**Material supplied**

■ ■ ■ ■

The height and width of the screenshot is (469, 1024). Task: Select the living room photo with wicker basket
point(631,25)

■ ■ ■ ■

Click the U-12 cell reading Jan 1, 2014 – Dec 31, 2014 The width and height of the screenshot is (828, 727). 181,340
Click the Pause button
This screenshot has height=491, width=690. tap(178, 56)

■ ■ ■ ■

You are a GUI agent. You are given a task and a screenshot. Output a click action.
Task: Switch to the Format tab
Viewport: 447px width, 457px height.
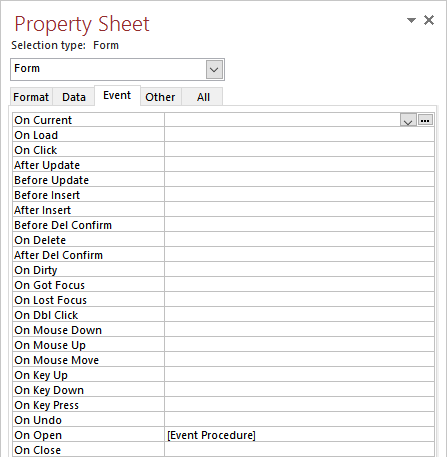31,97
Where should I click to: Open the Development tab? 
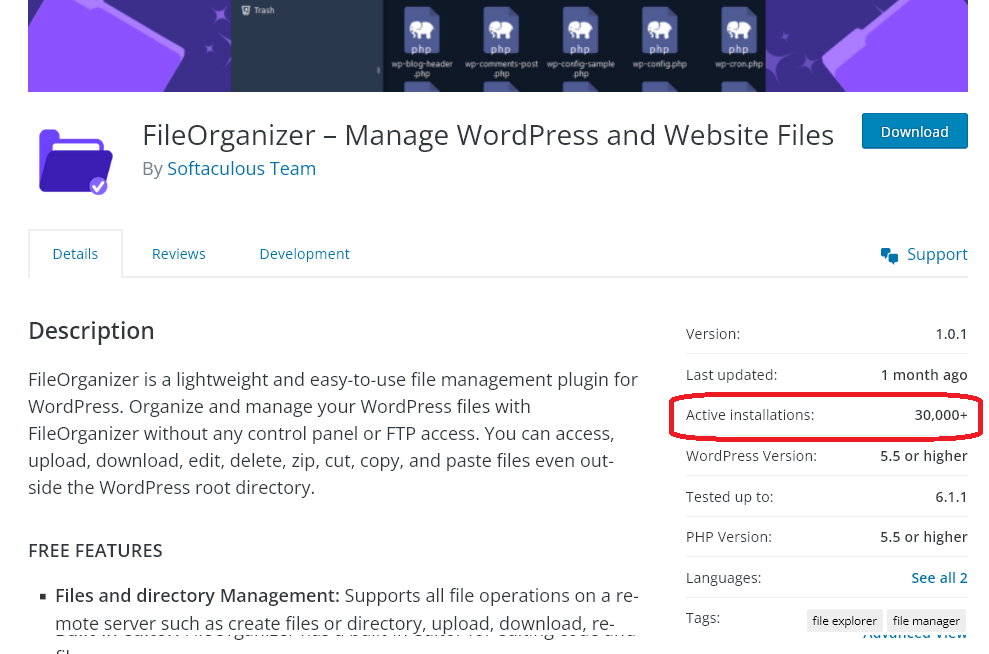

■ ■ ■ ■

**Exercise directions**
From the material above, reproduce only what runs from the line holding "Task: Switch to the Format tab" down to the line holding "Where should I", both included, pictures excluded.

**Answer to the problem**
Task: Switch to the Format tab
Viewport: 447px width, 457px height.
31,97
Where should I click to: Open the Development tab? 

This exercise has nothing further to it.